WORK INSTRUCTION:
Rewrite the rows starting at the one containing "coordinates (428, 292)." and ending at the one containing "dom-attr-name: er= is", swapping "location" for "position" and leaving everything else unchanged. Give back only those rows.

··· PROVIDED DATA ···

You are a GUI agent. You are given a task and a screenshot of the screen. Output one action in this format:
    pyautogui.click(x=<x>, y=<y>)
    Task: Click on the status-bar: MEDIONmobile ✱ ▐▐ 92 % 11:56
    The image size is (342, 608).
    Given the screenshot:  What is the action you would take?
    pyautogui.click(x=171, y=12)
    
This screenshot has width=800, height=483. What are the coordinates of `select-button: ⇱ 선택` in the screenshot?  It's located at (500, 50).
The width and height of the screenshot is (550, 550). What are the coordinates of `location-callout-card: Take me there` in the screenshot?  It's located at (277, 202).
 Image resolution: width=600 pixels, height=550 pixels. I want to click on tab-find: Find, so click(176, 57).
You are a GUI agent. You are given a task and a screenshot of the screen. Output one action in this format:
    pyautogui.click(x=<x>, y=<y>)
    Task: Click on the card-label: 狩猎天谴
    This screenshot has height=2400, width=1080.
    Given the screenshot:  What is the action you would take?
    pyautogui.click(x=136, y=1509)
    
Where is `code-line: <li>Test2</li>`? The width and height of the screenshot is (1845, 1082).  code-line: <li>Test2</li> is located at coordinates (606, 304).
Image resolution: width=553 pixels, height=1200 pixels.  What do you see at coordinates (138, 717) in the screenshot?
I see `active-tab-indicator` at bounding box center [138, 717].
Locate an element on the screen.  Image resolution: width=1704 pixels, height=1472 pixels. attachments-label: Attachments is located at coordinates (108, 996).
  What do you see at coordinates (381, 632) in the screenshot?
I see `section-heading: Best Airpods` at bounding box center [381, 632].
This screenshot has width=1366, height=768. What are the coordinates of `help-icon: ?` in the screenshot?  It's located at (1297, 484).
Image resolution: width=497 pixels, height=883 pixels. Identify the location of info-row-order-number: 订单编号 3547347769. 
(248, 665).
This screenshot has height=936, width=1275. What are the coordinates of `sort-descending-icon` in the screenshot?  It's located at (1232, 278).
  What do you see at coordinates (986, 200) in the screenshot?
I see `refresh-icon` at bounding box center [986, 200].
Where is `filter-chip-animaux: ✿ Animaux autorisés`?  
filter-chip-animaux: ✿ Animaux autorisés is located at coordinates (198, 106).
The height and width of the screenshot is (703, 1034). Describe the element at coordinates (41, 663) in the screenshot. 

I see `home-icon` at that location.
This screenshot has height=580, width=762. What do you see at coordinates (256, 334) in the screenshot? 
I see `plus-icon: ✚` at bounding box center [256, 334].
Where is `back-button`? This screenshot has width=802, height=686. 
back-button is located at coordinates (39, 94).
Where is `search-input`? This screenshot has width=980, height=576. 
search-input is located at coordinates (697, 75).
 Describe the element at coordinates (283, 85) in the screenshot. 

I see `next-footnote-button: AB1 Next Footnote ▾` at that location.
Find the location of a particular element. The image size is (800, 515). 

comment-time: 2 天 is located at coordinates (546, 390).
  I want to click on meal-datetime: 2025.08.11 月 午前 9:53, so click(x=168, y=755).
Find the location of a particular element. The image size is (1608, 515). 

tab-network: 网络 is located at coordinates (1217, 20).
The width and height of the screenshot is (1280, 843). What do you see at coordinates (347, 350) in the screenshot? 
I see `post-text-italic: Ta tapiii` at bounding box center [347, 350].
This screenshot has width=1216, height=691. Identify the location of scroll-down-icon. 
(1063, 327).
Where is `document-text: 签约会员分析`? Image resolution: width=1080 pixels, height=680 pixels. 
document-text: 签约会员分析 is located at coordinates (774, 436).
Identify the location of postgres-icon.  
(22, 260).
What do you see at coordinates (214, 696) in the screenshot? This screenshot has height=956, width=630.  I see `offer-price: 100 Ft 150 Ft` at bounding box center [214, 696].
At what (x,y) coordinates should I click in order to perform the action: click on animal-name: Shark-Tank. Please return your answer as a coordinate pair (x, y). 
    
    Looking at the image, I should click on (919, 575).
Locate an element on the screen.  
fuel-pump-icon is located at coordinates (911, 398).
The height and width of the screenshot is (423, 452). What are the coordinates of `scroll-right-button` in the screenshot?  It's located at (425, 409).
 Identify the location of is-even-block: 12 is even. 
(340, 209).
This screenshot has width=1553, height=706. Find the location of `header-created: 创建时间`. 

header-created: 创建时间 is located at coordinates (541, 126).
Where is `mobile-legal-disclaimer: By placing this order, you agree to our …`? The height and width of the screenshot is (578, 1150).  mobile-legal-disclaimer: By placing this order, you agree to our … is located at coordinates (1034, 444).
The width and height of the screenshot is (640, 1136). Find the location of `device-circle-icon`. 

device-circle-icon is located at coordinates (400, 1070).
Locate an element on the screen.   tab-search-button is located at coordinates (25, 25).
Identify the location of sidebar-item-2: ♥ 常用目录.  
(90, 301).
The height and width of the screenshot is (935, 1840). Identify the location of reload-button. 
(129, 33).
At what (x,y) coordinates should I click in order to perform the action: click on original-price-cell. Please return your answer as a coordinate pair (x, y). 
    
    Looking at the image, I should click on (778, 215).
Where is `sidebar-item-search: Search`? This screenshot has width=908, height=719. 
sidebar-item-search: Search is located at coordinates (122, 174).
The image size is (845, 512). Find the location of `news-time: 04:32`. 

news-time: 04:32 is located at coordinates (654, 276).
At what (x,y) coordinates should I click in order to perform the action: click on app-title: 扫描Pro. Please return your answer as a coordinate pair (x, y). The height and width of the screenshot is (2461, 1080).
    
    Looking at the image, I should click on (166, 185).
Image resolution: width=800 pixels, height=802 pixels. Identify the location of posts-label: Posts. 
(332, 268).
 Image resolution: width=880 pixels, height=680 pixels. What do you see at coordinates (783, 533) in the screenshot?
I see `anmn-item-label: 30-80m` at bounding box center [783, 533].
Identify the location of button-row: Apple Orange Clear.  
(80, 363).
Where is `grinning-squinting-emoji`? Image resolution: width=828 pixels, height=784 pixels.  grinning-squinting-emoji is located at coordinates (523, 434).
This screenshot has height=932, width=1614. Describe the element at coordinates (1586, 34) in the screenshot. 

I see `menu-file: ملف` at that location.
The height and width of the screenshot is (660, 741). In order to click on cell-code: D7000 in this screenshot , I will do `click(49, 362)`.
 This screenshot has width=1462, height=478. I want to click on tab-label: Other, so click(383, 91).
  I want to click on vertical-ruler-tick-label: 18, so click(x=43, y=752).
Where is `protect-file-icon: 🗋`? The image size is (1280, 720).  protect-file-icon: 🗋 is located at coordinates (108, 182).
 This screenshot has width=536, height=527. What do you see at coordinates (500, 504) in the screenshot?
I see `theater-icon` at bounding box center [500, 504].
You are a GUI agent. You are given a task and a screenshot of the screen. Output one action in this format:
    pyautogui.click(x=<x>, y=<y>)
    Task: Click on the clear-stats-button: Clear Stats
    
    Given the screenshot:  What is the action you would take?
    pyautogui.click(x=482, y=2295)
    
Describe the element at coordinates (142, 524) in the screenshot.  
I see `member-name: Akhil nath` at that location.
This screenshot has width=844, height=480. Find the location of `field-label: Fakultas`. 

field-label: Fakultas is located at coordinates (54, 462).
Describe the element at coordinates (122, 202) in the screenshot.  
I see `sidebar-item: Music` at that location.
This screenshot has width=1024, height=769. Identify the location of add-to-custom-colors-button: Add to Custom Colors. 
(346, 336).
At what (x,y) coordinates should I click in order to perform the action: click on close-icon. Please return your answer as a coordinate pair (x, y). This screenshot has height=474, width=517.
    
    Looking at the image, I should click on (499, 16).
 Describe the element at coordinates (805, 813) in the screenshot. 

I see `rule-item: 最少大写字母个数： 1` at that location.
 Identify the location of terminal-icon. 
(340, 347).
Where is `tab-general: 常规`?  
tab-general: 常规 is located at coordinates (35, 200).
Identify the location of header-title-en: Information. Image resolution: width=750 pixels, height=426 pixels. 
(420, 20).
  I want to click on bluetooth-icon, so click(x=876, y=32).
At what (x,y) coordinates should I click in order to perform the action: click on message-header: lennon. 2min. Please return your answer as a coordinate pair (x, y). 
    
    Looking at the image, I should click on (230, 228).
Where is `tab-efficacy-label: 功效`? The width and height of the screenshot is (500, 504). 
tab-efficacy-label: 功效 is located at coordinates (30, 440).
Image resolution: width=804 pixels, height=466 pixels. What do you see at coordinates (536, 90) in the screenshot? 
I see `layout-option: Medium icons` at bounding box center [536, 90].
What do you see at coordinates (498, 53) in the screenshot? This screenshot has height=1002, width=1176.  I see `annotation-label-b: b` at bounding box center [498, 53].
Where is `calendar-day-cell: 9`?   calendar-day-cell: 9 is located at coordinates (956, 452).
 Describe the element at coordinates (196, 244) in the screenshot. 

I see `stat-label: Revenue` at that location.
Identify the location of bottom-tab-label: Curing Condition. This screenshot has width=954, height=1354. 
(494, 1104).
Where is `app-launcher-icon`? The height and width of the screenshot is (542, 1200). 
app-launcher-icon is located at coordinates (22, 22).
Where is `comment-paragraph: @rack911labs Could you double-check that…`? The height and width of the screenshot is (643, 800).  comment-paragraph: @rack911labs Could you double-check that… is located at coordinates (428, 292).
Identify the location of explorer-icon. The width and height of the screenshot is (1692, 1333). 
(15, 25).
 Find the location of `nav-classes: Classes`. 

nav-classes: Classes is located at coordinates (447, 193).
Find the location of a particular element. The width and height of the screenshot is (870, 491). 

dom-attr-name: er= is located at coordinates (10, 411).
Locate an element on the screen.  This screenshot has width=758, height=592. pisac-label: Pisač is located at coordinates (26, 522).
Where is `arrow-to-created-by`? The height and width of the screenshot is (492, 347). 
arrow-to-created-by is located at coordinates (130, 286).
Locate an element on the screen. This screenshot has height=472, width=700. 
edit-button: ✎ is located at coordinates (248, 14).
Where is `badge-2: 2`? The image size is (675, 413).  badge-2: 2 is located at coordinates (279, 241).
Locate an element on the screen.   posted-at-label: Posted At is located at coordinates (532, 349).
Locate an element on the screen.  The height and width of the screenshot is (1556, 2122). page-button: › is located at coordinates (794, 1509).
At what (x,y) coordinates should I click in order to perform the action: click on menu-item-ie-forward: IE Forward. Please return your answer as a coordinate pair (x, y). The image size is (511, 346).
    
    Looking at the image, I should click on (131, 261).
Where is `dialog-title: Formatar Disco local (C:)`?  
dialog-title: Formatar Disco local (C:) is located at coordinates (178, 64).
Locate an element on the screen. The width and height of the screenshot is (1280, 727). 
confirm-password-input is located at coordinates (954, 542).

···

EXERCISE RESULT:
Where is `comment-paragraph: @rack911labs Could you double-check that…`? The height and width of the screenshot is (643, 800).  comment-paragraph: @rack911labs Could you double-check that… is located at coordinates (428, 292).
Identify the position of explorer-icon. The width and height of the screenshot is (1692, 1333). 
(15, 25).
 Find the position of `nav-classes: Classes`. 

nav-classes: Classes is located at coordinates (447, 193).
Find the position of a particular element. The width and height of the screenshot is (870, 491). 

dom-attr-name: er= is located at coordinates (10, 411).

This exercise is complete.